Opt-out polymorphism?

Jonathan M Davis jmdavisProg at gmx.com
Sun Feb 13 17:54:36 PST 2011


On Sunday 13 February 2011 17:40:39 bearophile wrote:
> Jonathan M Davis:
> > And honestly, in most cases, I think that what you're trying to do is
> > just plain begging for bugs. It is kind of cool that C# found a
> > relatively clean way to deal with it, but I honestly don't know what
> > it's useful for. I'd be worried about a program which overrode
> > non-virtual functions. It's highly likely to cause bugs.
> 
> C# designers are _not_ stupid or ignorant people :-)

I never claimed that they were.
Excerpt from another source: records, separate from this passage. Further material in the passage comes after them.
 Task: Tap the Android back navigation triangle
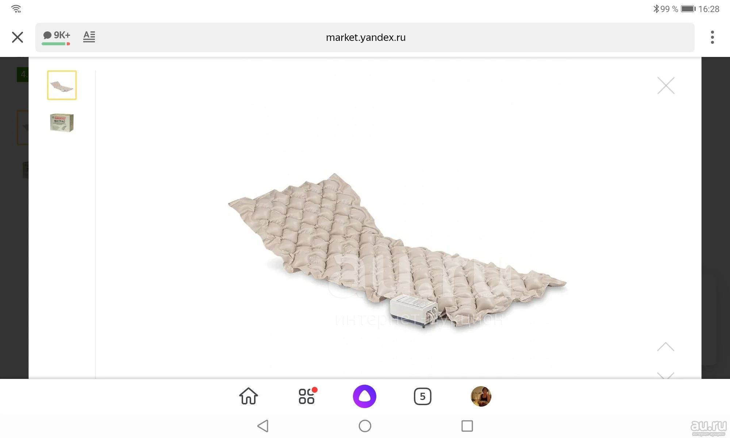click(x=263, y=426)
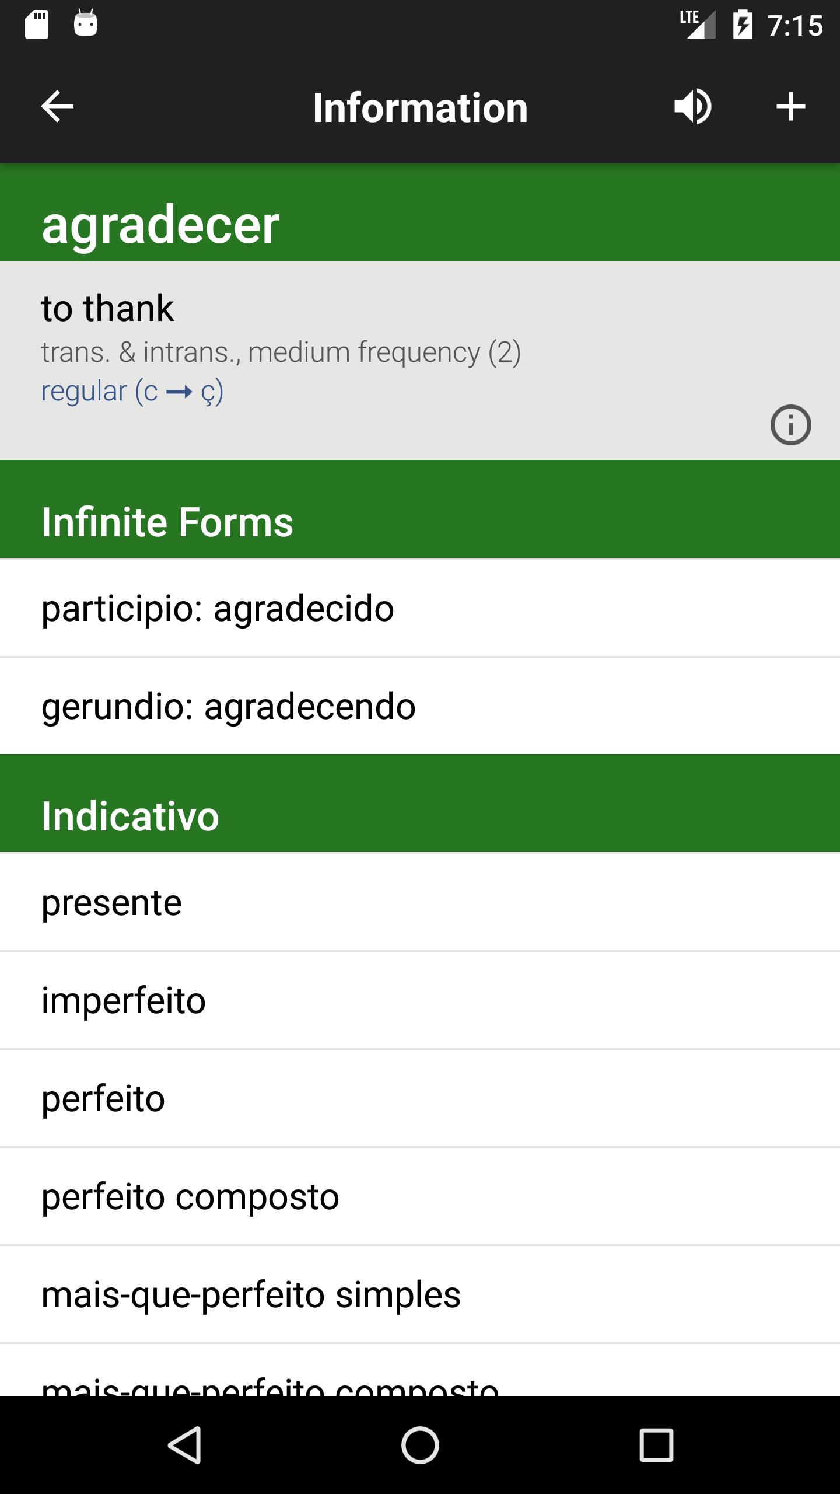Image resolution: width=840 pixels, height=1494 pixels.
Task: Tap the back arrow in header
Action: click(x=57, y=107)
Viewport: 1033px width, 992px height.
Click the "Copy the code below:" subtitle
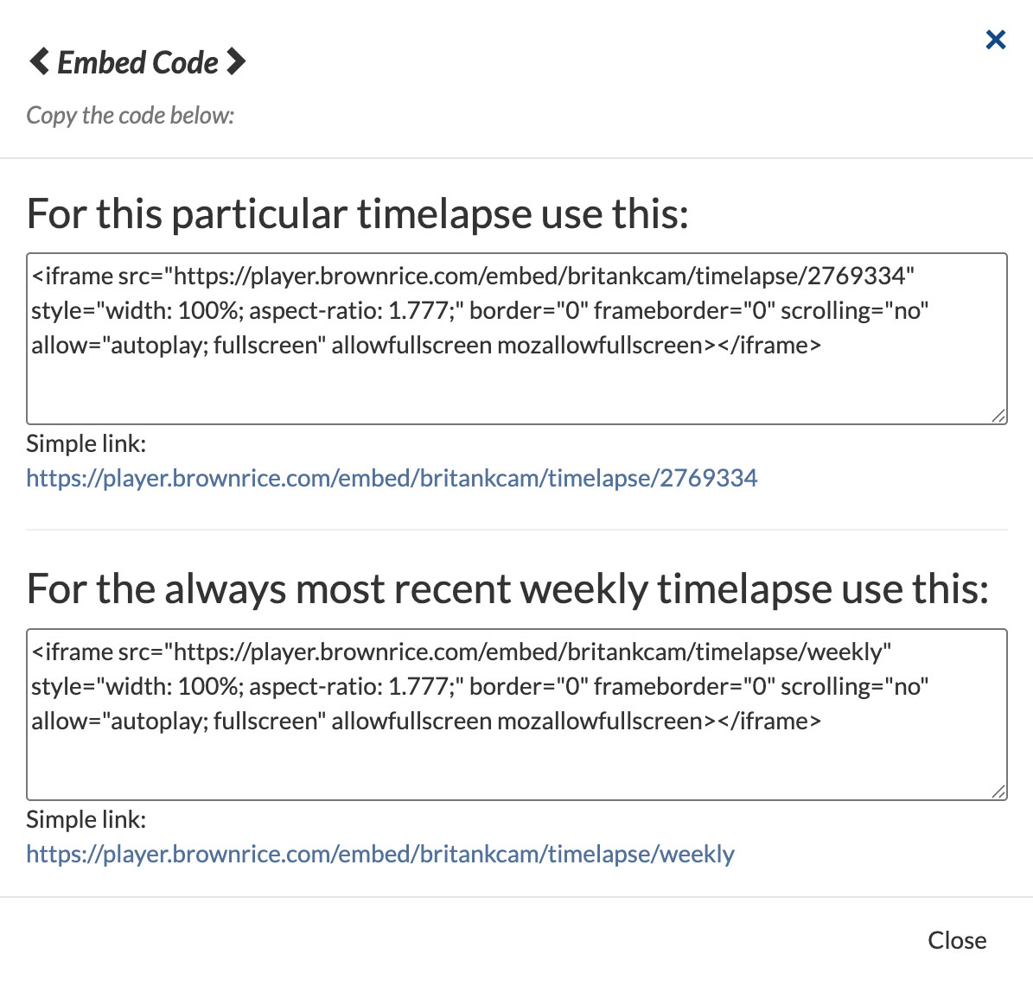(130, 115)
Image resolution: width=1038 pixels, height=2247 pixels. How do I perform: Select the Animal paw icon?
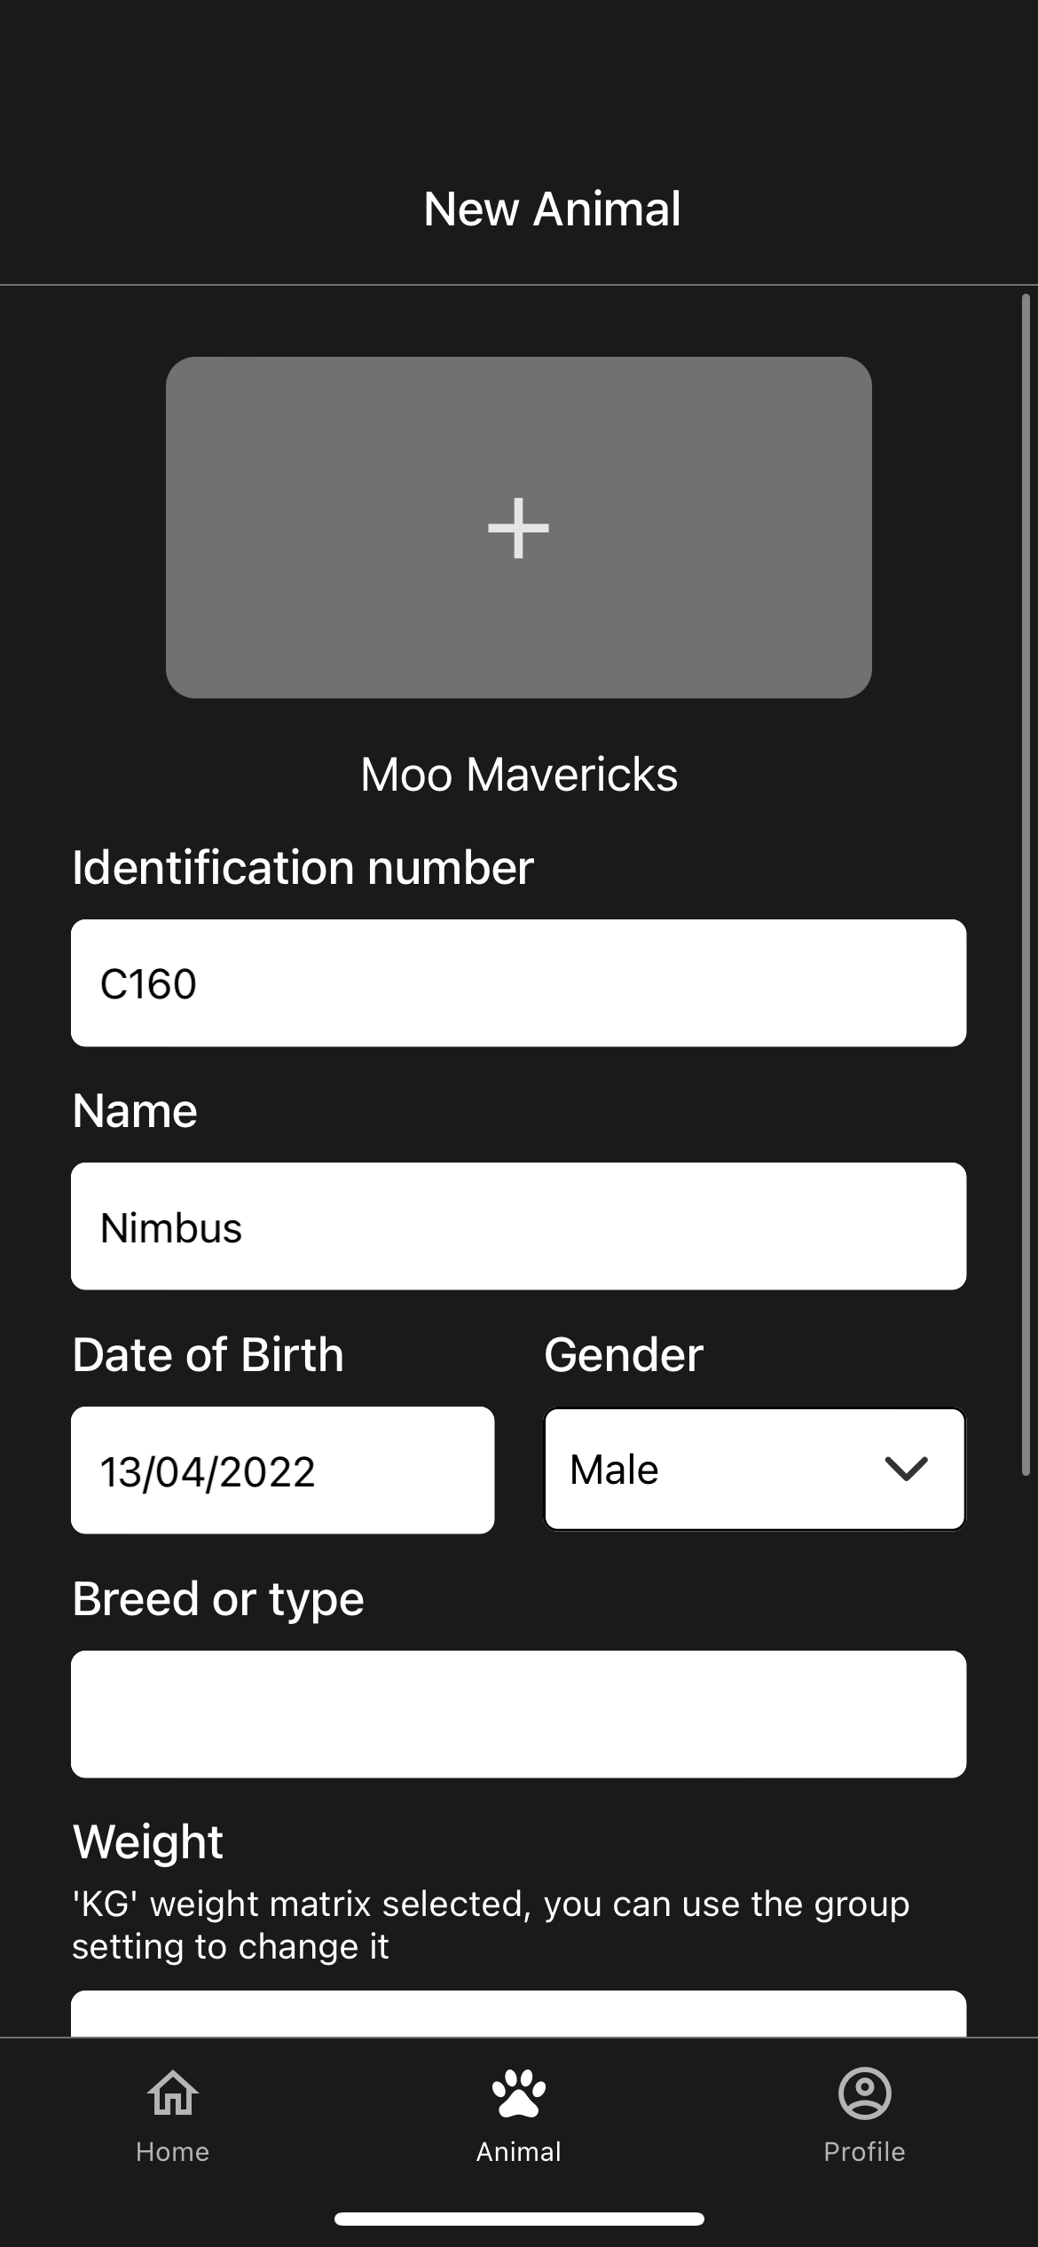(519, 2093)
They cleaned up how overriding works in 
comparison to C++, and they given essentially the same options for overriding as 
C++ only they definitely do it better.

However, just because it's possible to do something in a particular language 
doesn't mean that it's a good idea to do it. I seriously question that it's 
_ever_ a good idea to have a function which isn't virtual but can be overridden. 
What reasonable use case does that have. I've never seen it, and I've definitely 
seen bugs caused by having functions not be virtual and yet still overridden. C# 
definitely improves over C++ in this regard, but the ability to override without 
polymorphism is of questionable value. The C# designers chose to have it in the 
language just like C++ did but do it better. The Java and D designers chose to 
make overriding and virtual functions intrinsically linked so that you can't 
override anything that isn't virtual.

No, the C# designers aren't stupid - far from it - but that doesn't mean that 
allowing non-virtual functions to be overridden is a good idea.